» **TASK REQUIREMENTS**
Repeat verbatim, and only, the lines of the data below, beginning at the line that contains "Patients (43, 2332)" and stopping after the line that contains "Careers (376, 2314)".

» **DATA SECTION**
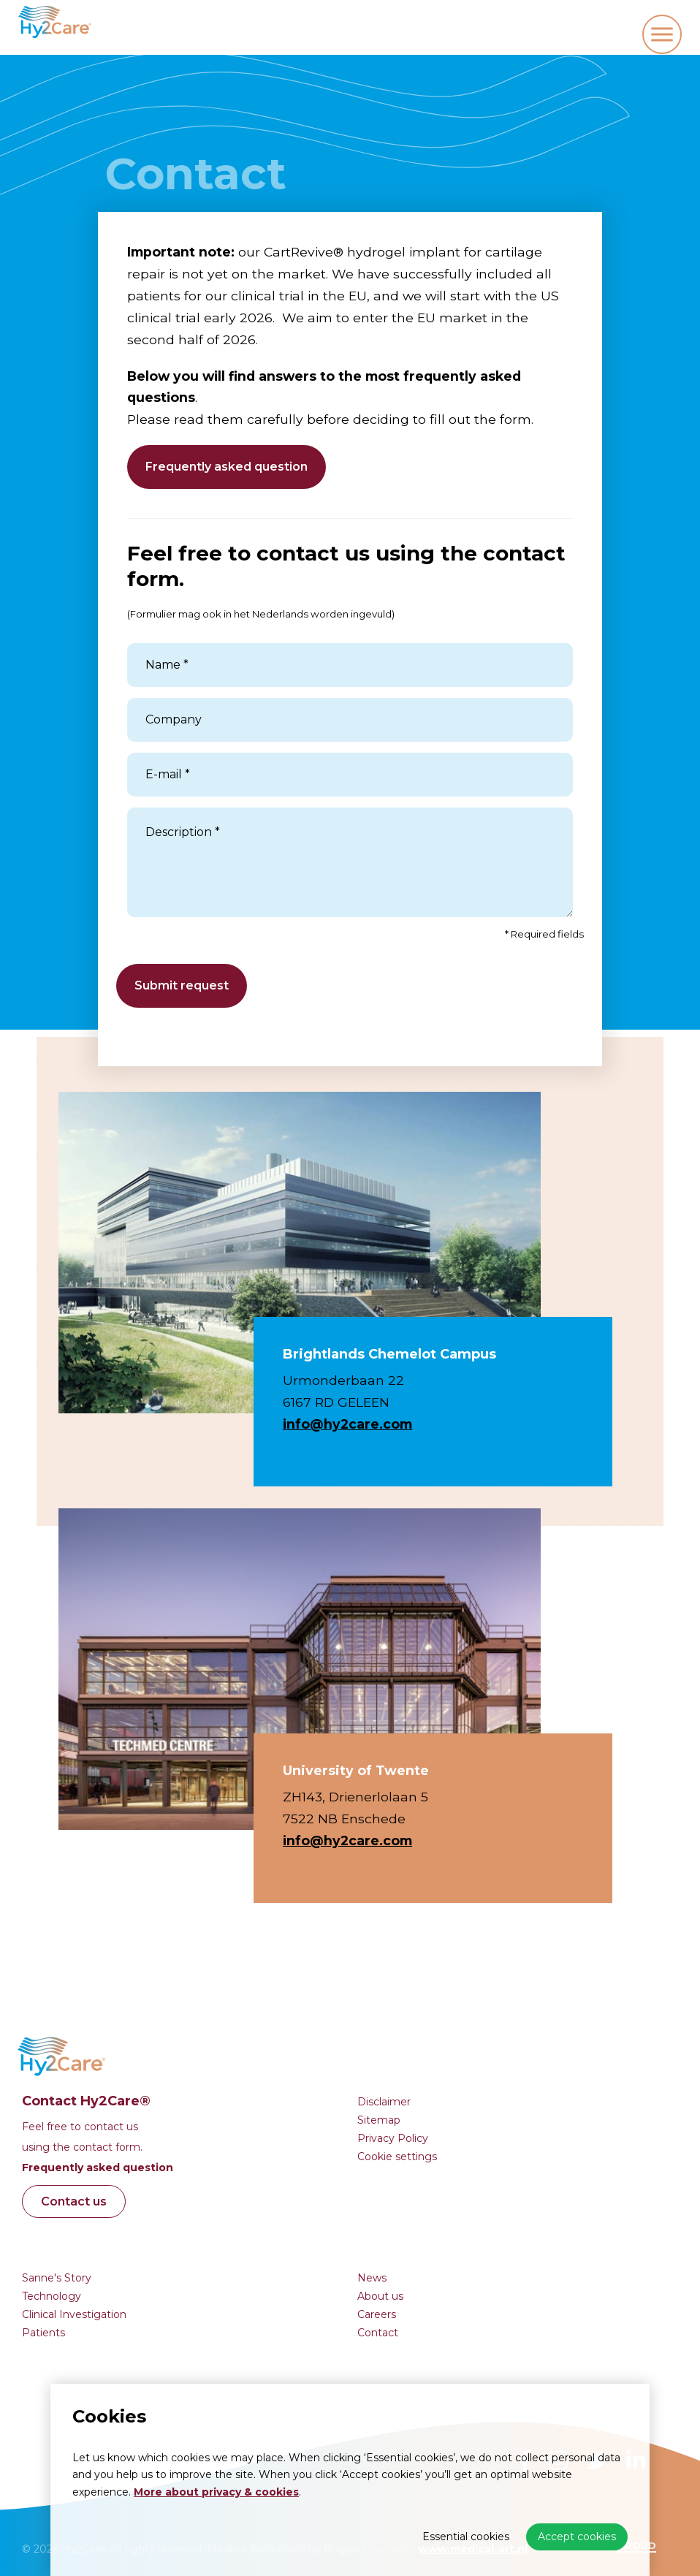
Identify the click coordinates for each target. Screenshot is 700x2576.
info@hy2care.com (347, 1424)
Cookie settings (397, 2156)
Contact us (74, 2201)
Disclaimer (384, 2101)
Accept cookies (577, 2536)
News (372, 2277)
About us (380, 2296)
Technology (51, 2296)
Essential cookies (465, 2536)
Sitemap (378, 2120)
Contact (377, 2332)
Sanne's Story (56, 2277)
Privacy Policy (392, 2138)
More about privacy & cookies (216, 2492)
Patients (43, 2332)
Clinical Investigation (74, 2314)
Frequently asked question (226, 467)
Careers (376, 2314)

==

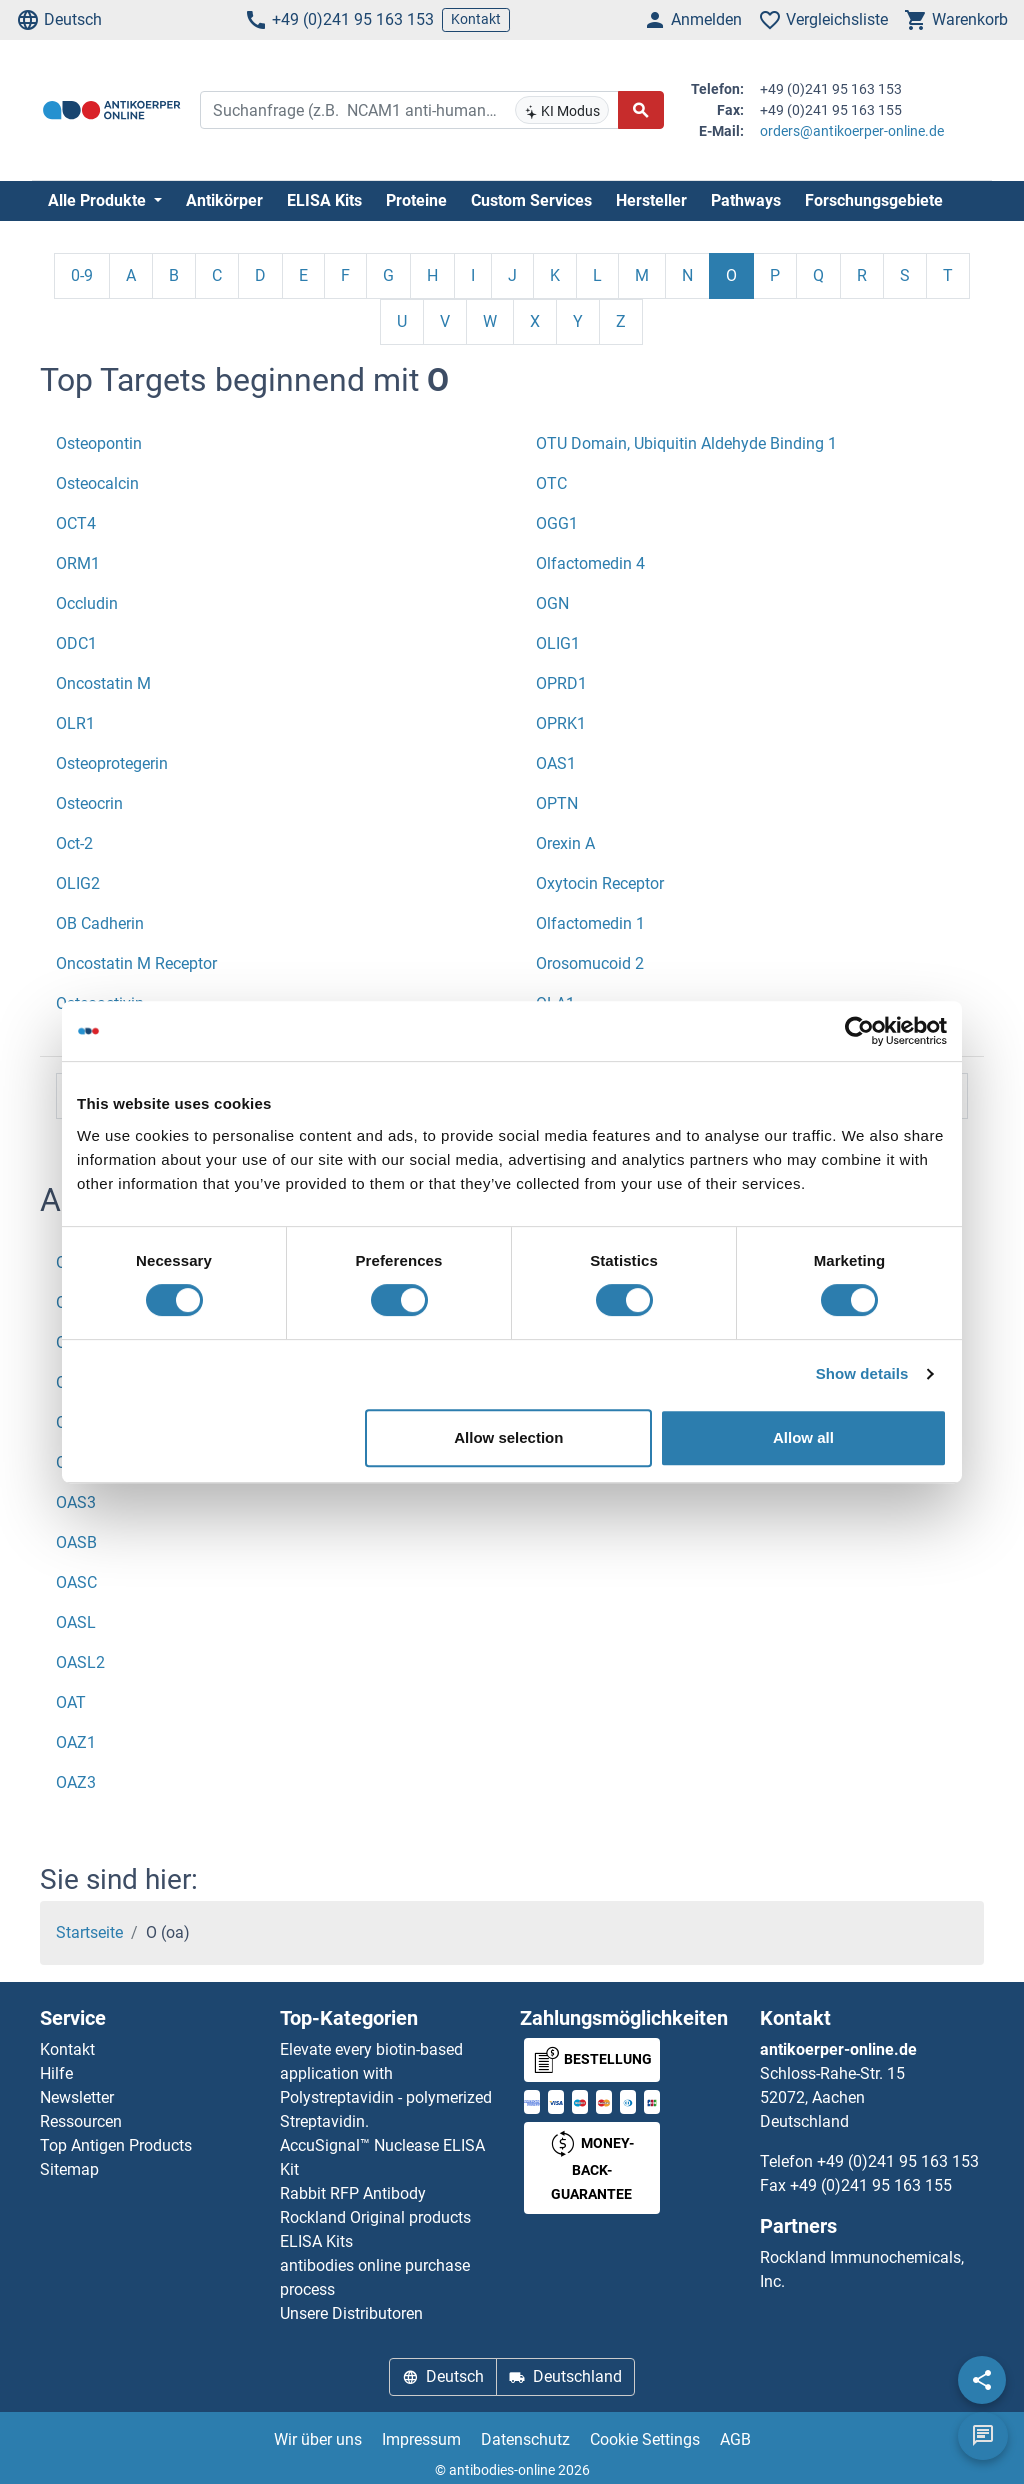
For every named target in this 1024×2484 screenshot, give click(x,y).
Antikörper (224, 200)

» **TASK ANSWER**
Patients (43, 2332)
Clinical Investigation (74, 2314)
Frequently asked question (226, 467)
Careers (376, 2314)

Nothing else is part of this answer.